=== Section Start ===

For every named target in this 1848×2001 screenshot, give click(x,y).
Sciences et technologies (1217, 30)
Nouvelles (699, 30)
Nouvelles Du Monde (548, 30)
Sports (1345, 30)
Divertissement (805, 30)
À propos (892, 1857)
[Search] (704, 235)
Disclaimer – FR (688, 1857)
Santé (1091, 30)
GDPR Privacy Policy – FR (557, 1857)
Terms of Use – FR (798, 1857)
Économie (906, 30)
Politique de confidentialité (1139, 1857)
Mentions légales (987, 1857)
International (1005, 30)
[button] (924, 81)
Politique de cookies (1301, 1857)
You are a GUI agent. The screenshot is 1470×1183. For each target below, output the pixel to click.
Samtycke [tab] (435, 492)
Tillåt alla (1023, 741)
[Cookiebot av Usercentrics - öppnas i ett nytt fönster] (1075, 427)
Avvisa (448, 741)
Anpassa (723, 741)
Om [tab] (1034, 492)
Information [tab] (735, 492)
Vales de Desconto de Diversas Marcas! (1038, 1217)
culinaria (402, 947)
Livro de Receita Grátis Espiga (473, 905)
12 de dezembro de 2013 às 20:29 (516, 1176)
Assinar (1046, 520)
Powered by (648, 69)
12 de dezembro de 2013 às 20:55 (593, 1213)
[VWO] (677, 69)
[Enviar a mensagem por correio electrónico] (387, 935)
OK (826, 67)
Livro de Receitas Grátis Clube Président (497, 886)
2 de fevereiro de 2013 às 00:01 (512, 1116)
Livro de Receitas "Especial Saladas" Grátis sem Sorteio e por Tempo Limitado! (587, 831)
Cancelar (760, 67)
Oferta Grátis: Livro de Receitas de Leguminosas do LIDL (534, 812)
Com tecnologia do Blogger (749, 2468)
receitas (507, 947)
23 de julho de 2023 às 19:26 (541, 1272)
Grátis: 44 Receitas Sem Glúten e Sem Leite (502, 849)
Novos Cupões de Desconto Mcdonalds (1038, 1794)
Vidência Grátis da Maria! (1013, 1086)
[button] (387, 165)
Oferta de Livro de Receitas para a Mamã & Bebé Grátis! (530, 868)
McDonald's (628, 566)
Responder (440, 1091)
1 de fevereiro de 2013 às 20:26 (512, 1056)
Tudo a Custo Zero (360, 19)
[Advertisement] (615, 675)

=== Section End ===

— What needs to be done —
From the start of the data to the line that holds "Grátis: 44 Receitas", retype each line exactly, with both ends included.

— Expected answer —
For every named target in this 1848×2001 screenshot, give click(x,y).
Sciences et technologies (1217, 30)
Nouvelles (699, 30)
Nouvelles Du Monde (548, 30)
Sports (1345, 30)
Divertissement (805, 30)
À propos (892, 1857)
[Search] (704, 235)
Disclaimer – FR (688, 1857)
Santé (1091, 30)
GDPR Privacy Policy – FR (557, 1857)
Terms of Use – FR (798, 1857)
Économie (906, 30)
Politique de confidentialité (1139, 1857)
Mentions légales (987, 1857)
International (1005, 30)
[button] (924, 81)
Politique de cookies (1301, 1857)
You are a GUI agent. The screenshot is 1470×1183. For each target below, output the pixel to click.
Samtycke [tab] (435, 492)
Tillåt alla (1023, 741)
[Cookiebot av Usercentrics - öppnas i ett nytt fönster] (1075, 427)
Avvisa (448, 741)
Anpassa (723, 741)
Om [tab] (1034, 492)
Information [tab] (735, 492)
Vales de Desconto de Diversas Marcas! (1038, 1217)
culinaria (402, 947)
Livro de Receita Grátis Espiga (473, 905)
12 de dezembro de 2013 às 20:29 (516, 1176)
Assinar (1046, 520)
Powered by (648, 69)
12 de dezembro de 2013 às 20:55 (593, 1213)
[VWO] (677, 69)
[Enviar a mensagem por correio electrónico] (387, 935)
OK (826, 67)
Livro de Receitas Grátis Clube Président (497, 886)
2 de fevereiro de 2013 às 00:01 (512, 1116)
Livro de Receitas "Especial Saladas" Grátis sem Sorteio e por Tempo Limitado! (587, 831)
Cancelar (760, 67)
Oferta Grátis: Livro de Receitas de Leguminosas do LIDL (534, 812)
Com tecnologia do Blogger (749, 2468)
receitas (507, 947)
23 de julho de 2023 às 19:26 (541, 1272)
Grátis: 44 Receitas Sem Glúten e Sem Leite (502, 849)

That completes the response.